## Excerpted text
★ ★ ★

Opinion
Civ. Act. No. 07-408-JJF.
July 29, 2008
Harry J. Smith. Pro se Petitioner.
James T. Wakley, Deputy Attorney General of the DELAWARE DEPARTMENT OF JUSTICE, Wilmington, Delaware. Attorney for Respondents.
MEMORANDUM OPINION
Pending before the Court is an Application For A Writ Of Habeas Corpus Pursuant To 28 U.S.C. § 2254 ("Petition") filed by Petitioner Harry J. Smith ("Petitioner"). (D.I. 1.) For the reasons discussed, the Court will dismiss the Petition and deny the relief requested.
I. FACTUAL AND PROCEDURAL BACKGROUND
In May 1984, Petitioner pled guilty to first degree burglary and first degree unlawful imprisonment. For the burglary conviction, the Delaware Superior Court sentenced Petitioner to 20 years of incarceration at Level V, suspended after 10 years for 10 years of probation. Petitioner was sentenced to 7 years of incarceration at Level V for the unlawful imprisonment conviction. Smith v. State, 2007 WL 1328843 (Del. 2007).
While on parole from his 1984 convictions, Petitioner was arrested in 1998, and charged with two counts of first degree robbery and related offenses. Petitioner pled guilty in January 2000 to two counts of first degree robbery and two weapon offenses. The Delaware Superior Court revoked the probationary portion of Petitioner's 1984 burglary sentence and sentenced him to 6 years of incarceration at Level V. The Board of Parole subsequently revoked Petitioner's parole with respect to his 1984 burglary conviction and ordered him to serve 2 years, 4 months and 21 days at Level V, representing the remainder of his Level V sentence. Id. at *1. Petitioner did not appeal the revocation of his probation and parole.

★ ★ ★

## Collected data

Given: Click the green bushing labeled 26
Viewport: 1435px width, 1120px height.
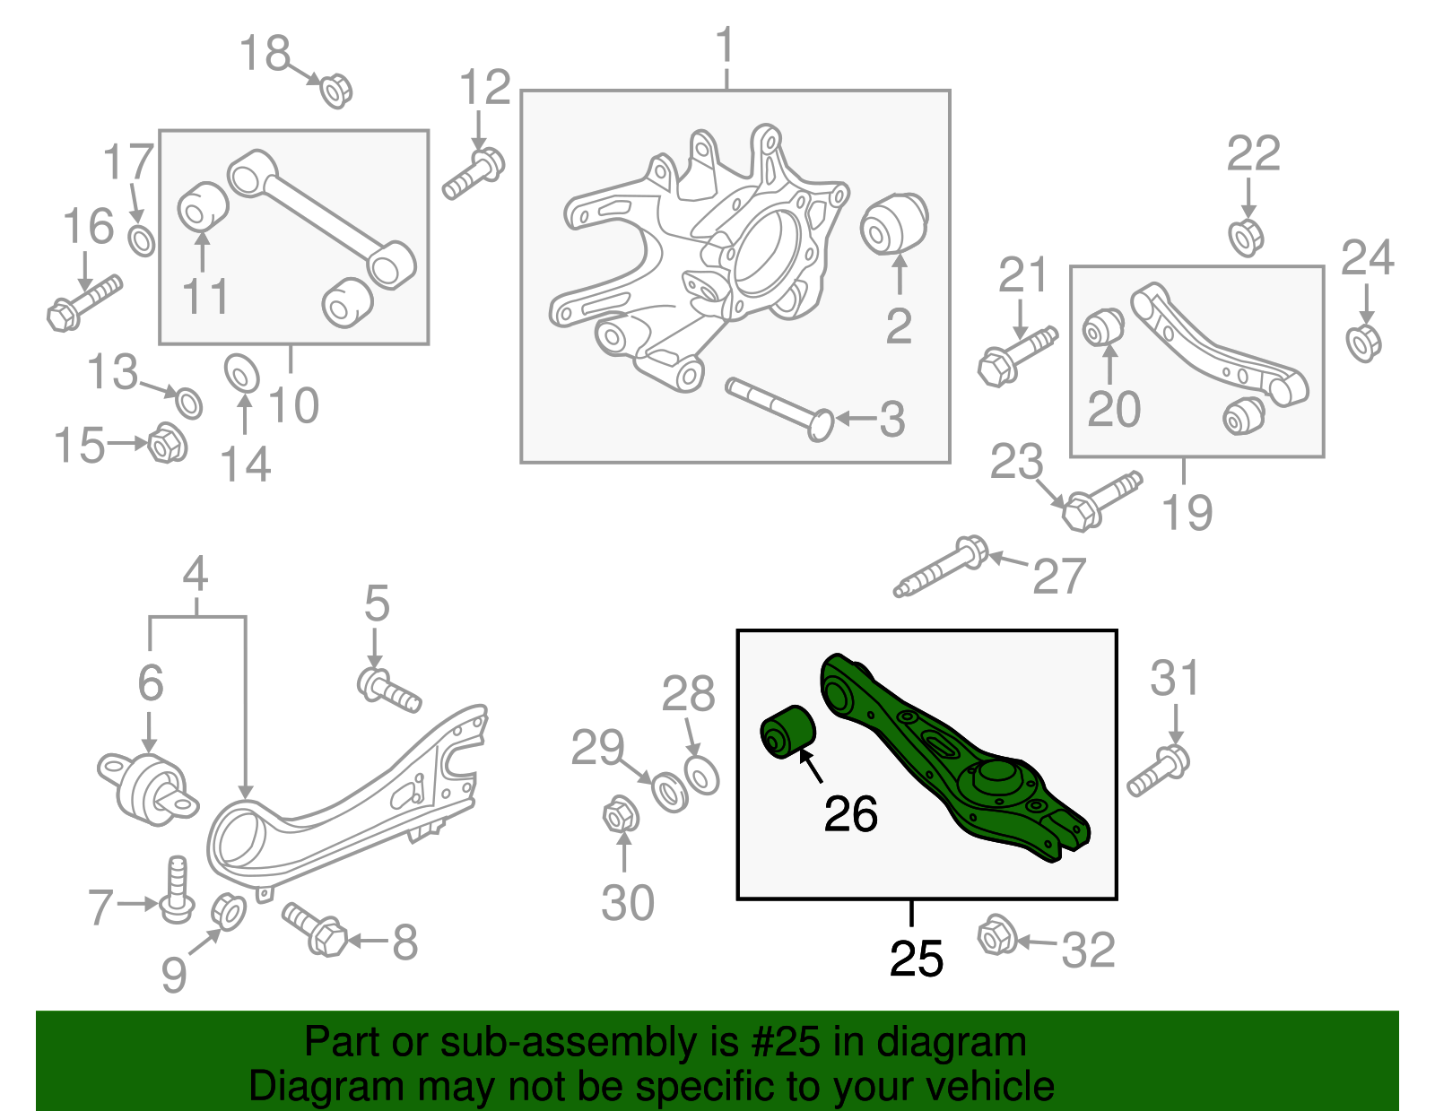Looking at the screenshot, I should pyautogui.click(x=787, y=732).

★ ★ ★

## Stated problem
Answer these questions from the memorandum opinion:
1. What sentence was imposed for the 1984 unlawful imprisonment conviction?
2. In what month and year did Petitioner plead guilty to the two counts of first degree robbery?
3. Who is named as attorney for Respondents, and what position does he hold?

## Solution to the problem
1. 7 years of incarceration at Level V.
2. January 2000.
3. James T. Wakley, Deputy Attorney General of the Delaware Department of Justice.